In [11]:
pip install pandas

Note: you may need to restart the kernel to use updated packages.



[notice] A new release of pip is available: 24.2 -> 25.0.1
[notice] To update, run: python.exe -m pip install --upgrade pip


In [12]:
# Importing required libraries
import pandas as pd
from sklearn.model_selection import train_test_split
from sklearn.preprocessing import StandardScaler
import xgboost as xgb
from sklearn.metrics import mean_squared_error
from sklearn.model_selection import GridSearchCV
import joblib
import requests
import numpy as np


## Step 2: Load Dataset

In [13]:
# Load the dataset (replace with actual file path)
data = pd.read_csv("df_arabica_clean.csv")
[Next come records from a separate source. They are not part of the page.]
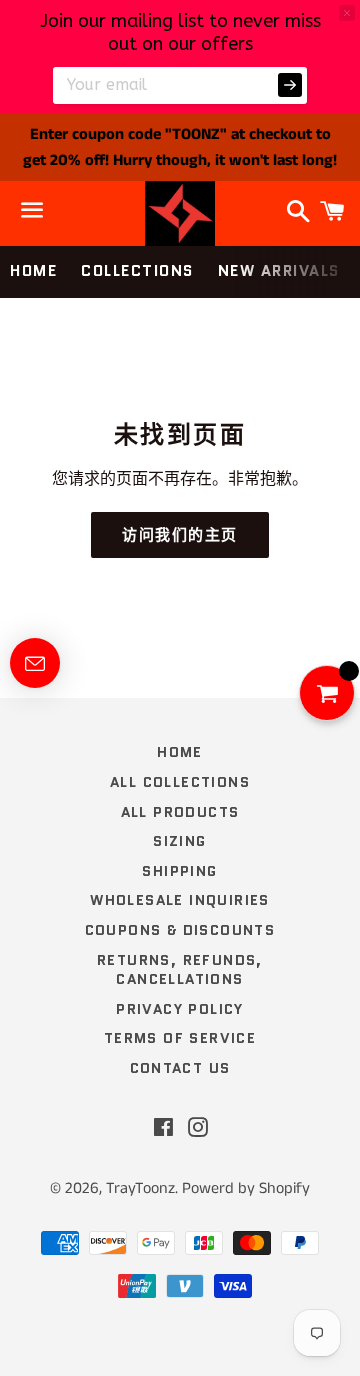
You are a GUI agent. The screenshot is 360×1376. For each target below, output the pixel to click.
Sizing (179, 841)
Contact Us (180, 1068)
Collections (137, 271)
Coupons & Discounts (180, 930)
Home (33, 271)
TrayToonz (140, 1188)
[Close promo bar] (347, 13)
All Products (180, 812)
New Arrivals (279, 271)
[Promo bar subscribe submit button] (290, 85)
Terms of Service (180, 1038)
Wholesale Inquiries (180, 900)
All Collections (180, 782)
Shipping (179, 871)
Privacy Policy (180, 1009)
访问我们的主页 (180, 535)
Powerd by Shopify (246, 1188)
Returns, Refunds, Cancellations (180, 970)
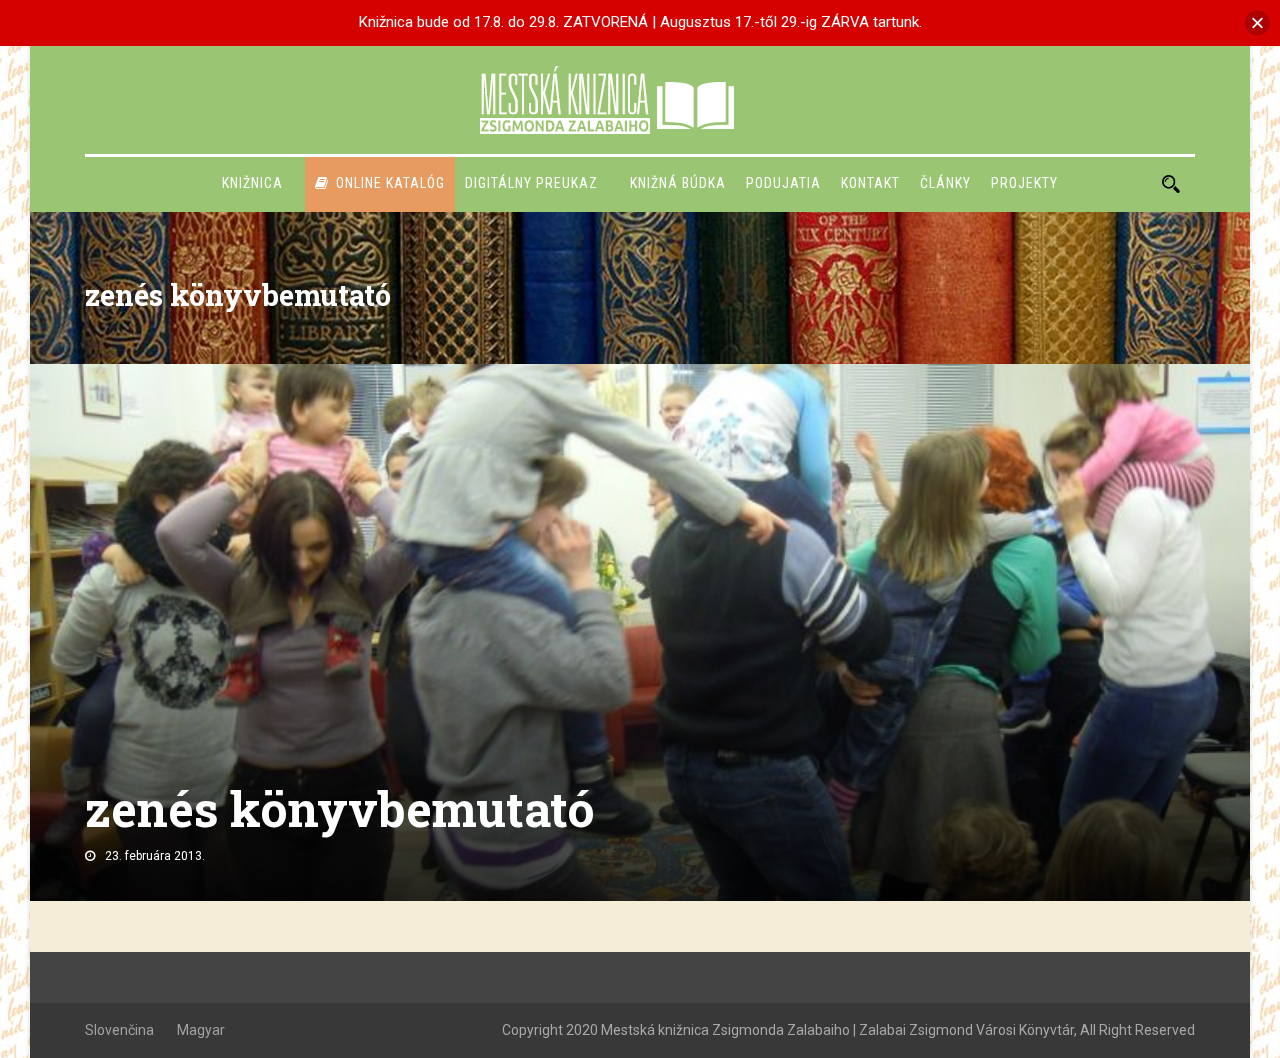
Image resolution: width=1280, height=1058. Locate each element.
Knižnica (252, 183)
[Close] (1257, 22)
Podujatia (783, 183)
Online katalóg (390, 183)
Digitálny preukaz (531, 183)
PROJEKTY (1024, 183)
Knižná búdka (678, 183)
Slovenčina (119, 1030)
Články (945, 183)
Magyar (201, 1030)
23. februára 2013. (155, 856)
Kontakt (870, 183)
# Show a preview of the data (uncomment if needed)
data.columns


Index(['Unnamed: 0', 'ID', 'Country of Origin', 'Farm Name', 'Lot Number',
       'Mill', 'ICO Number', 'Company', 'Altitude', 'Region', 'Producer',
       'Number of Bags', 'Bag Weight', 'In-Country Partner', 'Harvest Year',
       'Grading Date', 'Owner', 'Variety', 'Status', 'Processing Method',
       'Aroma', 'Flavor', 'Aftertaste', 'Acidity', 'Body', 'Balance',
       'Uniformity', 'Clean Cup', 'Sweetness', 'Overall', 'Defects',
       'Total Cup Points', 'Moisture Percentage', 'Category One Defects',
       'Quakers', 'Color', 'Category Two Defects', 'Expiration',
       'Certification Body', 'Certification Address', 'Certification Contact'],
      dtype='object')

## Step 3: Define Features and Target Variable

In [14]:
# Define the features (independent variables) and target (dependent variable)
# data.columns = data.columns.str.lower().str.replace(' ', '_')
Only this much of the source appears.